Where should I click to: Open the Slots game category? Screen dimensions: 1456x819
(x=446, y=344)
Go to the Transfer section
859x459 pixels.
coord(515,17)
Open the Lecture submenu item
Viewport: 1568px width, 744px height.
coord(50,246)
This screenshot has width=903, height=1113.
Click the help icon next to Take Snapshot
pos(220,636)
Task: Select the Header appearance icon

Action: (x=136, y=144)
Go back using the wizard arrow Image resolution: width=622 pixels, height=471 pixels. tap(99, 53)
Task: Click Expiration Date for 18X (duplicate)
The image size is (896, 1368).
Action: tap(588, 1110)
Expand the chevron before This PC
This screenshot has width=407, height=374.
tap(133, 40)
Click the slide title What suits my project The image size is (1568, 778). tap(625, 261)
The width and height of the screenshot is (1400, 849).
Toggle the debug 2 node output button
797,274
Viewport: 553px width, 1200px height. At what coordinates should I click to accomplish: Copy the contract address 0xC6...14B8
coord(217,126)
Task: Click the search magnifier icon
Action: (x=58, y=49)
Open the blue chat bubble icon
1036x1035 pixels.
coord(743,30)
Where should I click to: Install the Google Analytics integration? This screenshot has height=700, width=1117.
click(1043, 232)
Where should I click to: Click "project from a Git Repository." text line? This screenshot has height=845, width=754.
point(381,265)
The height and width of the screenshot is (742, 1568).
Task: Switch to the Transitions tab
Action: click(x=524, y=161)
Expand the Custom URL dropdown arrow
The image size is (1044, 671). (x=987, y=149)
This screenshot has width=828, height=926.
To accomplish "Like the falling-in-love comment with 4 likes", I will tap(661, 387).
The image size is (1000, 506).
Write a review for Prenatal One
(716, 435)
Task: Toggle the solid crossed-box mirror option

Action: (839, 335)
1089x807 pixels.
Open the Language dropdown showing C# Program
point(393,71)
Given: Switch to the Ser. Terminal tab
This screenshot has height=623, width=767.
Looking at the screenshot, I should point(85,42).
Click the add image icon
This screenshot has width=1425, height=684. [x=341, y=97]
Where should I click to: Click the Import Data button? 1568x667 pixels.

Goal: Copy out all of the items above word for word, changing nothing.

Task response:
Where should I click to: Open the Slots game category? Screen dimensions: 1456x819
(x=446, y=344)
Go to the Transfer section
859x459 pixels.
coord(515,17)
Open the Lecture submenu item
Viewport: 1568px width, 744px height.
coord(50,246)
This screenshot has width=903, height=1113.
Click the help icon next to Take Snapshot
pos(220,636)
Task: Select the Header appearance icon

Action: (x=136, y=144)
Go back using the wizard arrow Image resolution: width=622 pixels, height=471 pixels. tap(99, 53)
Task: Click Expiration Date for 18X (duplicate)
The image size is (896, 1368).
Action: tap(588, 1110)
Expand the chevron before This PC
This screenshot has width=407, height=374.
tap(133, 40)
Click the slide title What suits my project The image size is (1568, 778). tap(625, 261)
The width and height of the screenshot is (1400, 849).
Toggle the debug 2 node output button
797,274
Viewport: 553px width, 1200px height. At what coordinates should I click to accomplish: Copy the contract address 0xC6...14B8
coord(217,126)
Task: Click the search magnifier icon
Action: (x=58, y=49)
Open the blue chat bubble icon
1036x1035 pixels.
coord(743,30)
Where should I click to: Install the Google Analytics integration? This screenshot has height=700, width=1117.
click(1043, 232)
Where should I click to: Click "project from a Git Repository." text line? This screenshot has height=845, width=754.
point(381,265)
The height and width of the screenshot is (742, 1568).
Task: Switch to the Transitions tab
Action: click(x=524, y=161)
Expand the Custom URL dropdown arrow
The image size is (1044, 671). (x=987, y=149)
This screenshot has width=828, height=926.
To accomplish "Like the falling-in-love comment with 4 likes", I will tap(661, 387).
The image size is (1000, 506).
Write a review for Prenatal One
(716, 435)
Task: Toggle the solid crossed-box mirror option

Action: (839, 335)
1089x807 pixels.
Open the Language dropdown showing C# Program
point(393,71)
Given: Switch to the Ser. Terminal tab
This screenshot has height=623, width=767.
Looking at the screenshot, I should point(85,42).
Click the add image icon
This screenshot has width=1425, height=684. [x=341, y=97]
Where should I click to: Click the Import Data button? 1568x667 pixels.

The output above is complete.